Ещё раз извините за выражение – «хрен по деревне».
Смотрите телевизор, любезный мой читатель, если вам скучно от моего рассказа. И чавкайте себе на здоровье, кушайте и пейте, что Бог послал и что ваша супруга на стол поставила. Так вам будет спокойнее.
Правда, тут мне вспоминается одна старая присказка: кушай, милый, кушай, к зиме заколем…
…Не обижайтесь на меня, любезный мой читатель.
Не серчайте на меня, ради Христа, за резкость сию. Я ведь это и себе самому говорю. Сам ведь таким бываю – у «телика»-то, да ещё когда на столе что-либо вкусненькое. Вроде наших снеточков талабских. А уж если грибочки маринованные, огурчики свежепросольные, домашние, – словом, всё то, что плоти и душе приятственно в качестве закуски подо что-нибудь «веселящее» (нет, только не «Ройал», бр-р!), – о-о! тогда никакими кошмарами, летящими с «голубого экрана», не вышибить меня из телесного и душевного благоденствия!

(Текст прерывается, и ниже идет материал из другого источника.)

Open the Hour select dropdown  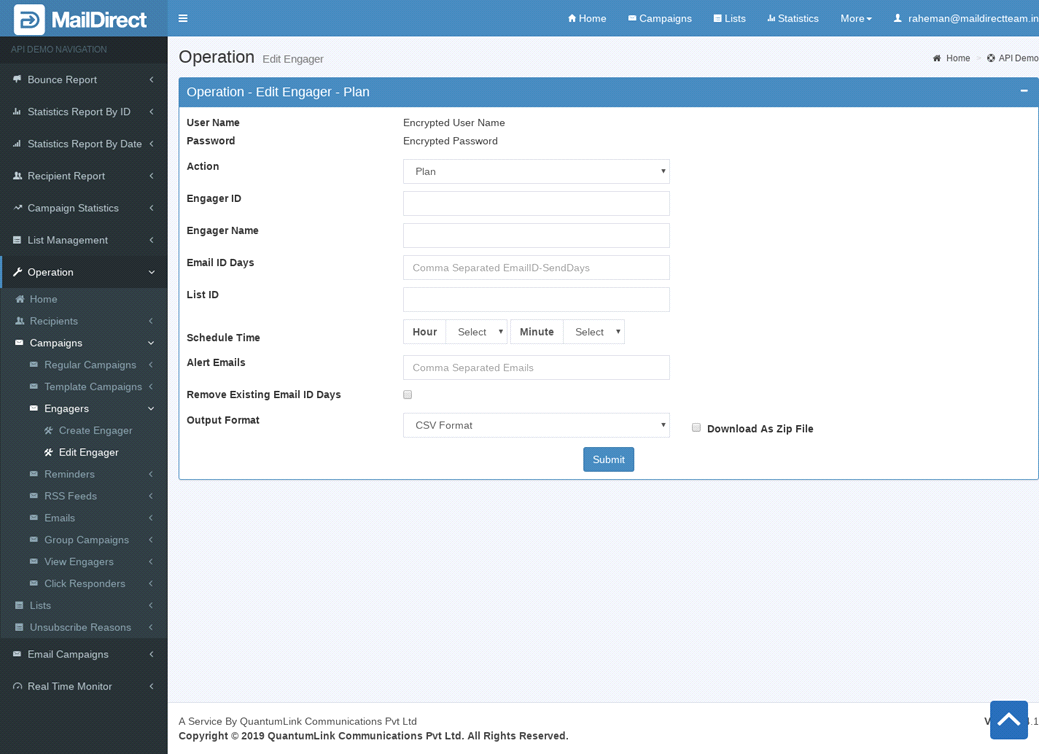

Всё молчит, ибо всё благоденствует… Так, кажется, некогда сказал один петербургский художник, который вдобавок и стихи писал – причём на малороссийском наречии. Потому-то он и прославлен ныне у себя на «самостийно-суверенной» родине как главный ненавистник и обличитель всех великодержавных москалей и кацапов. И поделом нам, москалям, кацапам, скобарям, талабцам и вообще русским. Сами на своей груди вскормили. И не его одного. Кобзаря-то… Но это уже иной сюжет. А всё же здорово сказано: всё молчит, ибо всё благоденствует.
И ведь сущая правда, – будем молчать и благоденствовать, наслаждаться тем, что есть на столе. Завтра, глядишь, ничего не будет… А что толку в том, если мы, вместо того, чтобы наслаждаться снедью и напитками, станем громко выражать наши эмоции, возмущаться кошмарами окружающей действительности. Ничего не изменится, сколько рот ни разевай. Несть спасения во многом глаголании, – так ведь было сказано другим, гораздо более древним сочинителем…
Всё так, вы правы, мой читатель.
Одна только загвоздка: не даёт мне покоя судьба Юрчика. И судьбы таких, как он, ребят из моего края. И из моей страны. Не из «этой» страны – а из моей!
Вот потому и вспыхнуло в памяти, и обожгло её то давнее происшествие на реке Великой во время ледохода… И потянуло оно за собой другие нити из ковра, вытканного самою судьбою. Так и родилось это повествование.